#### [TEXT SHOWN]
::::

Pediatricians recommend vitamin D supplementation for infants who are fully or partially breastfed. But are parents unknowingly giving their babies too much? In an alert issued by June 15, 2010, the Food and Drug Administration (FDA) warned parents and caregivers that some liquid vitamin D supplement products on the market come with droppers that could allow parents and caregivers to accidentally give harmful amounts of the vitamin to an infant. Some droppers may be poorly marked or hold a greater amount of liquid vitamin D than an infant should receive.
"It is important that infants not get more than the recommended daily amount of vitamin D," says Dr. Linda M. Katz, interim chief medical officer in FDA's Center for Food Safety and Applied Nutrition. Currently, the American Academy of Pediatrics recommends fully or partially breastfed babies receive a daily supplement of 400 IU of vitamin D.
As the FDA explained in its warning, vitamin D promotes calcium absorption in the gut and plays a key role in the development of strong bones. Vitamin D supplements are recommended for some infants—especially those that are breastfed—because deficiency of this vitamin can lead to bone problems such as thinning, soft, and misshaped bones, as is seen with the condition known as rickets.
However, too much vitamin D can cause nausea and vomiting, loss of appetite, excessive thirst, frequent urination, constipation, abdominal pain, muscle weakness, muscle and joint aches, confusion, and fatigue, as well as more serious consequences like kidney damage.

::::

#### [RECORDED DATA]
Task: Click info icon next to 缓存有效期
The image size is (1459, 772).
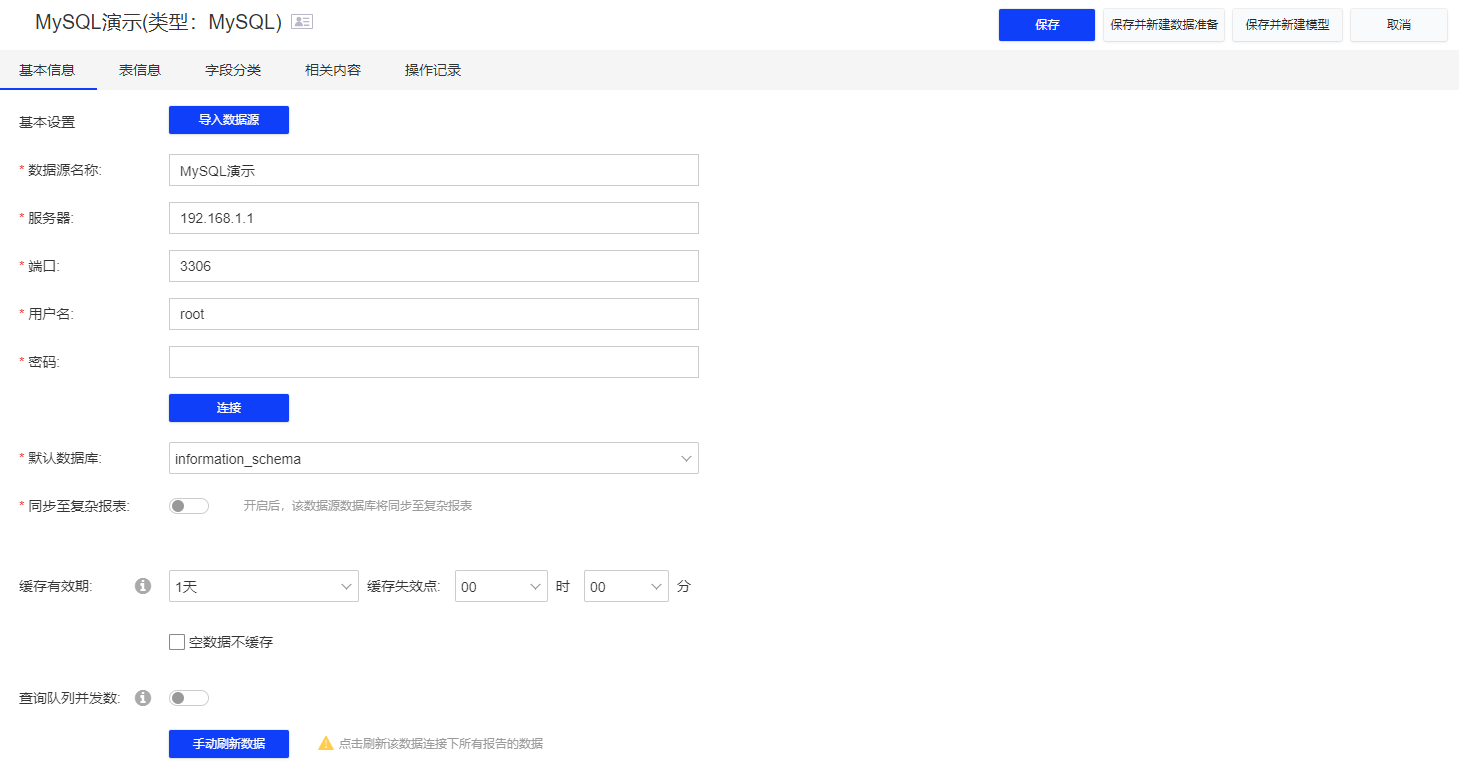Action: click(143, 586)
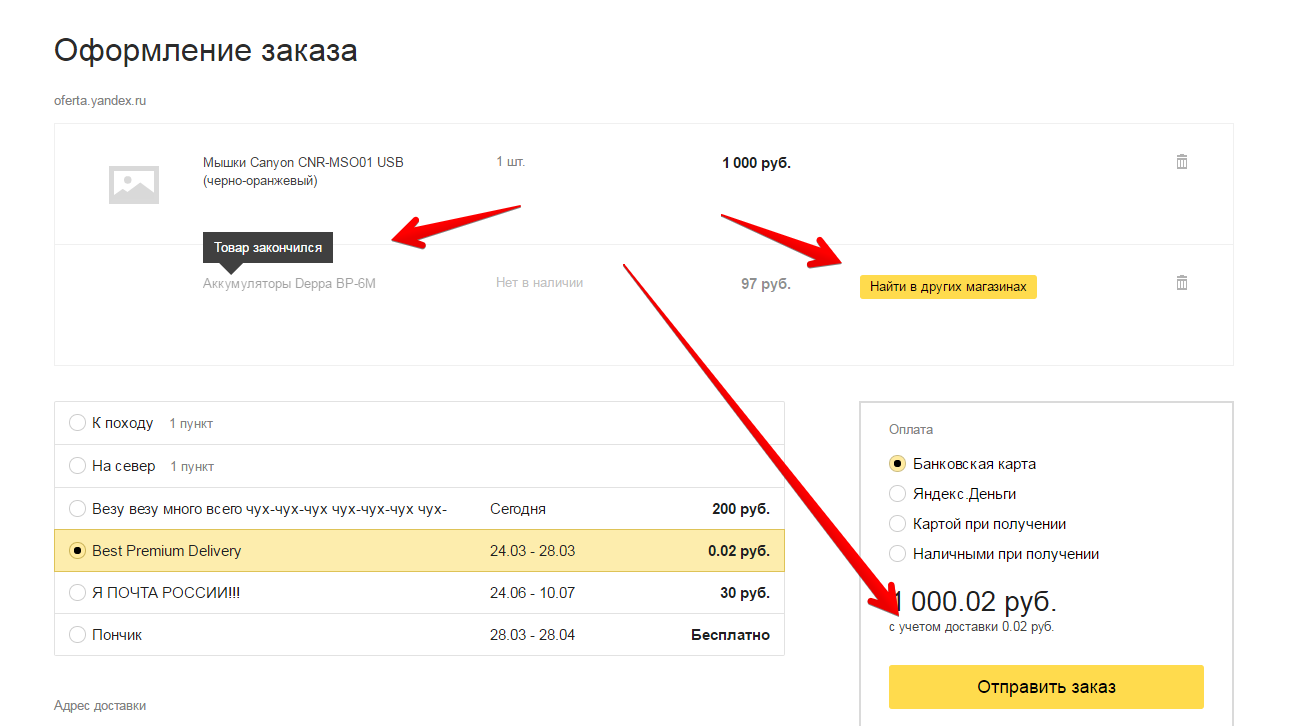Image resolution: width=1310 pixels, height=726 pixels.
Task: Choose 'Я ПОЧТА РОССИИ!!!' delivery
Action: tap(77, 593)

::::

#### [WHAT TO DO]
Pick up the text on the FDA's warning about vitamin D supplement droppers right after its final sentence, and write the next part.

#### [TASK ANSWER]
To make sure Baby is getting the right amount of vitamin D, the FDA recommends parents take the following steps:
- Keep the vitamin D supplement product with its original package so that you and other caregivers can follow the instructions. Follow these instructions carefully so that you use the dropper correctly and give the right dose.
- Use only the dropper that comes with the product—it is manufactured specifically for that product. Do not use a dropper from another product.
- Ensure the dropper is marked so that the units of measure are clear and easy to understand. Also make sure that the units of measure correspond to those mentioned in the instructions.
- If you cannot clearly determine the dose of vitamin D delivered by the dropper, talk to a healthcare professional before giving the supplement to the infant.
Additionally, if your infant is being fully or partially fed with infant formula, check with your pediatrician before giving the child vitamin D supplements. Depending on the amount of vitamin D already in the formula (and Baby's intake), vitamin D supplementation may not be needed.